A Perspective on the Investigation of Spectroscopy and Kinetics of Complex Molecular Systems with Semiclassical Approaches.

In this Perspective we show that semiclassical methods provide a rigorous hierarchical way to study the vibrational spectroscopy and kinetics of complex molecular systems. The time averaged approach to spectroscopy and the semiclassical transition state theory for kinetics, which have been first adopted and then further developed in our group, provide accurate quantum results on rigorous physical grounds and can be applied even when dealing with a large number of degrees of freedom.
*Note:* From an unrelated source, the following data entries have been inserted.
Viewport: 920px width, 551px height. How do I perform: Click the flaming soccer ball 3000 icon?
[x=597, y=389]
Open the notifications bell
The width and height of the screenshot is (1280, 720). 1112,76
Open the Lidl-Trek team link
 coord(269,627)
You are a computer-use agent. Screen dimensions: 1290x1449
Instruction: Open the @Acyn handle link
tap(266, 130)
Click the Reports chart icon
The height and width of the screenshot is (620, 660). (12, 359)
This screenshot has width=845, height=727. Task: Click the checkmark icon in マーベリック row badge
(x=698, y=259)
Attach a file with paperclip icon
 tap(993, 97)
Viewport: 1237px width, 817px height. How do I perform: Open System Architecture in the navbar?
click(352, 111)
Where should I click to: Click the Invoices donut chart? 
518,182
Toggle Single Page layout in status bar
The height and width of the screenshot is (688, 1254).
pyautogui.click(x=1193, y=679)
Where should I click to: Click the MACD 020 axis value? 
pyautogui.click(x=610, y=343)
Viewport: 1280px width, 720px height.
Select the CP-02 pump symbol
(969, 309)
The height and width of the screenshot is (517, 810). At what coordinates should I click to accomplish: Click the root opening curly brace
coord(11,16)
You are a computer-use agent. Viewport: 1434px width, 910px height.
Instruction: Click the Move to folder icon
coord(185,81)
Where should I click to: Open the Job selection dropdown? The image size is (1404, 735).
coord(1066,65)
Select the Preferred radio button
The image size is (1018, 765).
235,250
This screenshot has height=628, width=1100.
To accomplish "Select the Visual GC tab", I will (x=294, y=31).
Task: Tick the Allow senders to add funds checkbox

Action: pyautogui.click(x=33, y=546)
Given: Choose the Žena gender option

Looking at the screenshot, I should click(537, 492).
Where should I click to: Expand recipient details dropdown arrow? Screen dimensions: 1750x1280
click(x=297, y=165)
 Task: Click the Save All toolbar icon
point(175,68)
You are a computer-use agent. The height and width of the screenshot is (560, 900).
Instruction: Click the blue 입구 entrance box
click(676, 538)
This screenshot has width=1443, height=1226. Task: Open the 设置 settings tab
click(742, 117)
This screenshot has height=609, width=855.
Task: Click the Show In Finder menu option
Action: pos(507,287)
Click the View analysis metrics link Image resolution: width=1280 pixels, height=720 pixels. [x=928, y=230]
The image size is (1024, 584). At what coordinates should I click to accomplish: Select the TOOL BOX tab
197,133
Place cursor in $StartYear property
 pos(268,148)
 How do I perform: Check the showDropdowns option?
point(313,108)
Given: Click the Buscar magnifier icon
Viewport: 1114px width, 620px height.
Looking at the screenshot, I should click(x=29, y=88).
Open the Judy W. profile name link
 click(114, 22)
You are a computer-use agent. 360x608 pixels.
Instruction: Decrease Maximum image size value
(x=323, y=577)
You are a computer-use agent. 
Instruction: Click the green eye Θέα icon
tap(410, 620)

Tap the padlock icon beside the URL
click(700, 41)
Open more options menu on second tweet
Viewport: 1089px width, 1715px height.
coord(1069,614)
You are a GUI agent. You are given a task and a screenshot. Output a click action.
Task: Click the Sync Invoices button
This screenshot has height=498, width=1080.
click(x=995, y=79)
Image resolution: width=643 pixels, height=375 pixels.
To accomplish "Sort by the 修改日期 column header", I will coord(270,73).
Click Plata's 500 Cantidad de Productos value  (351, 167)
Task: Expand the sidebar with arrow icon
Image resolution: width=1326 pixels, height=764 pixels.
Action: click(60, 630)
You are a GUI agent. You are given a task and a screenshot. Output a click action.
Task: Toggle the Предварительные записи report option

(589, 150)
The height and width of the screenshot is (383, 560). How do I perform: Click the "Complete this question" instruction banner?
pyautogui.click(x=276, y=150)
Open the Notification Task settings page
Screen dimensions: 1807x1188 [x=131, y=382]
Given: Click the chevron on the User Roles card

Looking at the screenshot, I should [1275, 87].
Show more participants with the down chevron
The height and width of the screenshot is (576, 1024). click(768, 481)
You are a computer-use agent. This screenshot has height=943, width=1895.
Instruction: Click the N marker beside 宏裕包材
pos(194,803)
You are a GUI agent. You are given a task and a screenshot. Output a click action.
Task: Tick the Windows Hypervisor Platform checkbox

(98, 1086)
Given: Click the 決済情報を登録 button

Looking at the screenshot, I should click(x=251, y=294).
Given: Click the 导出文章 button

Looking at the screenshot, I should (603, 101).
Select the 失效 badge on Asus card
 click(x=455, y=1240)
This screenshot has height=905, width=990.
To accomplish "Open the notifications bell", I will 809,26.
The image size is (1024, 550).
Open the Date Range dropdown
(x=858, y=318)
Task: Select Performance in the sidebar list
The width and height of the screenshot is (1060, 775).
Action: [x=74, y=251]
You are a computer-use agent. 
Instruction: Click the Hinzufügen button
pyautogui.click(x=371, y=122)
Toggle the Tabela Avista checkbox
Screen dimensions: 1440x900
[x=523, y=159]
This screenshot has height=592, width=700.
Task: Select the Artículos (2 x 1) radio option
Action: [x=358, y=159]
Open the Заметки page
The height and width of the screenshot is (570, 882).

In spectroscopy, the multiple coherent, divide-and-conquer, and adiabatically switched semiclassical approaches have practically permitted overcoming issues related to the convergence of results. In this Perspective we demonstrate the possibility of studying the semiclassical vibrational spectroscopy of a molecule adsorbed on an anatase (101) surface, a system made of 51 atoms. In kinetics, the semiclassical transition state theory is able to account for anharmonicity and the coupling between the reactive and bound modes. Our group has developed this technique for practical applications involving the study of phenomena like kinetic isotope effect, heavy atom tunneling, and elusive conformer lifetimes. Here, we show that our multidimensional anharmonic quantum approach is able to tackle on-the-fly the thermal kinetic rate constant of a 135 degree-of-freedom system. Overall, semiclassical methods open up the possibility to describe at the quantum mechanical level systems characterized by hundreds of degrees of freedom leading to the accurate spectroscopic and kinetic description of biomolecules and complex molecular systems.